Maple Ridge cuts down proposed property tax hike

The City of Maple Ridge is proposing a new property tax increase that is lower than the one staff presented to council last December.
The city was looking at a 6.3 per cent property tax increase, but after some adjustments, the new proposed tax hike is 3.5 per cent.
Financial Impact: The projected property tax increase identified in this report is about $101 on the average home valued at $1.044M.
The property tax bill will also include previously approved water and sewer utilities, which will see rate increases of 4.5 per cent for water and 6.05 per cent for sewer. With tax and utilities combined, the total expected 2026 increase for an average home with water and sewer service is $181, or 4.1 per cent.
Achieving this reduction in 2026 requires identifying $3.2 million in adjustments. In the December report, staff had identified $2.2 million of those adjustments:
- $1.6 million in cost savings
- $600,000 from removing the proposed Parks, Recreation & Culture levy.
This left $1 million still to be found to reach the 3.5 per cent target.
Adjustments: Since December, additional information has been incorporated into the budget projections. Assessment growth, which had been projected at 1.5 per cent, came in at just under one per cent, creating an additional shortfall of $650,000 and increasing the remaining gap to $1.65 million to reach the 3.5 per cent target.

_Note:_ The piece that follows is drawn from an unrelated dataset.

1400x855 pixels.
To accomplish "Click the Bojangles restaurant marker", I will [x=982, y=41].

Staff continued to review expenditures and identify further reductions and funding adjustments.
Through a combination of additional savings, program reviews, and funding realignments, staff were able to close that gap and arrive at a balanced position.
These include:
- $895,000 of additional cost savings
- $1.2M from removing the 2026 increase to the Infrastructure Sustainability Reserve (ISR)
- $325,000 through a review of programs
Staff have identified $325,000 in savings through a review of city programs.

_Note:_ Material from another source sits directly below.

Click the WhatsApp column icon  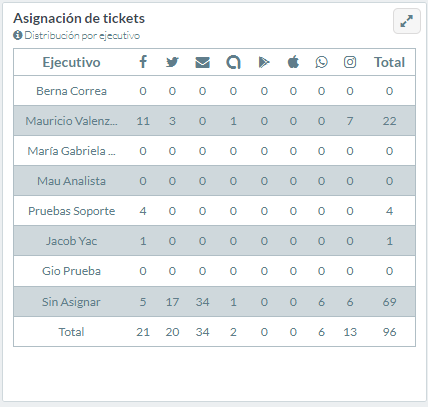tap(321, 62)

The Chipping Program (a free service that removes tree waste) and the outdoors Hammond Pool will continue to operate in the short term but will be supported using 2025 operating savings while staff assess future service delivery options.
Later this year, staff will return to Council with findings and recommendations regarding the future structure and funding.
While these two programs are specifically identified at this time, staff will continue to review programs and service levels across the organization and identify additional areas for savings as part of ongoing financial planning.